# Convolutional Neural Network in PyTorch

**|| Jonty Sinai ||** 10-04-2019

So far I've implemented a simple [one layer neural network](mlp.ipynb) and code for an [n-layer fully connected neural network](neural_network.ipynb) for simple image classification tasks, either MNIST or CIFAR10. With these simple architectures it was possible to get over 97% test accuracy on MNIST (with only a few minutes of training on a CPU) and roughly 51% test accuracy on CIFAR-10 (still way better than a random guess which has 10% accuracy). 

The main design flaw with these neural networks is that every pixel in the image maps through a unique weight pathway to the final output class probabilities. Put another way, every weight pathway through the network is associated with a unique pixel location in the source image. The problem with this approach is that groups of pixels tend to form similar patterns in images (eg edges, circles, texture etc.) and tend to be repeated across an image. The basic feed-forward architecture of a fully connected network takes no advantage of repeated motifs within an image. This is where convolutional neural networks come in. 

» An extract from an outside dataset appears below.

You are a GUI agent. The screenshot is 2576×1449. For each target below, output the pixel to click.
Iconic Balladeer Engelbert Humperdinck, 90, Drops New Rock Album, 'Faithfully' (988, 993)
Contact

The idea is to "look" at only a subset of the image and systematically cover the image by _striding_ the selected subset. The way we do this is with _convolution_ kernels (matrices with size smaller than the image) which _convolve_ the selected pixels into a small patch of transformed pixels. The learnable weights of the neural network are the weights of the convolution kernels. The advantage of this is that a smaller number of weights can be shared across the image. For RGB colour images we can apply a separate convolution kernel across each colour channel. Convolution kernels are often coupled with _pooling_ layers which summarise the transformed pixel into one hidden unit, usually by taking the average or max value. The overall effect is similar to _compression_, only the compression tends to be lossy because of the pooling layers.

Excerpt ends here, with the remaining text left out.